Thinking about the future
Since the inception of EuropeanaTech, its community was formed primarily from the hundreds of institutes that took part in various projects funded by FP7, the EU’s research funding programme. This led to lots of work that was project based. While these projects allowed incredible opportunities, it also meant that groups were working in project silos, following the protocols and plans set forth by the European Union that by the end of the project could be 4 years out of date. FP7 offered numerous opportunities for cultural heritage institutes to develop their digital infrastructures, test new tools, linked data and of course, aggregation. Horizon 2020, the current funding programme, offers less. This, for better or for worse, means fewer projects for cultural heritage.

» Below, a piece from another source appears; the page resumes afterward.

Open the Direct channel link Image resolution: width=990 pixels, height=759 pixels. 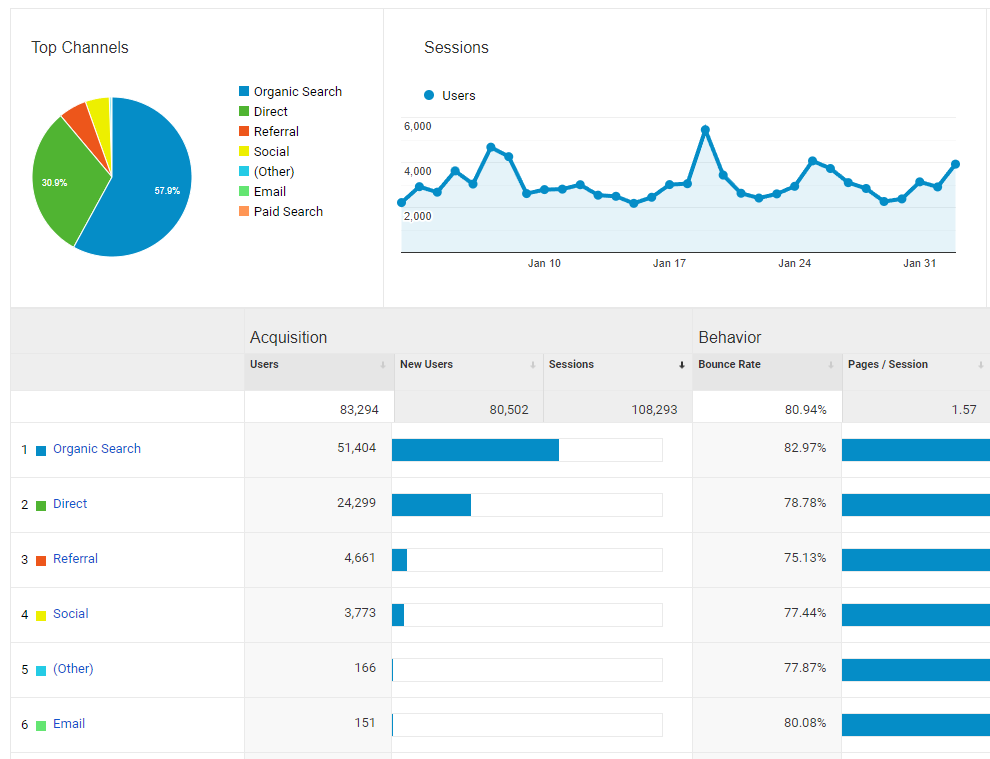(70, 504)
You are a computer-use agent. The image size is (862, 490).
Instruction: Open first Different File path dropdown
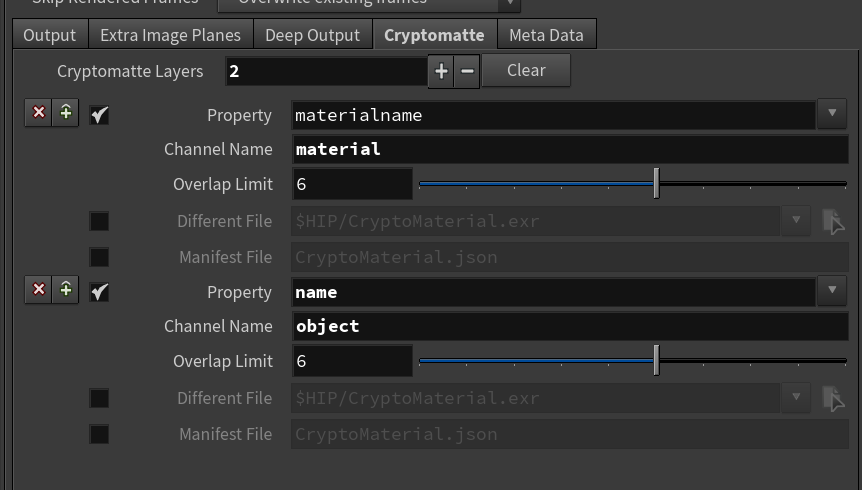pyautogui.click(x=795, y=221)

The consequences of this were apparent at this year’s conference. At EuropeanaTech 2015, IIIF and Wikidata were very small topics. Linked open data efforts were still infantile in their practical use and a centralized approach to aggregation still reigned supreme. What the conference showed this year is that international, interoperability and community standards driven work like IIIF and Wikidata are beginning to become just as important as aggregation was a few years ago. These tools along with linked open data put more reliance on sharing and facilitating than on consumption and directing. But with less funding, it is really dependent on the buy-in from institutes to allow and encourage their technical and R&D teams to contribute to and make use of these standards.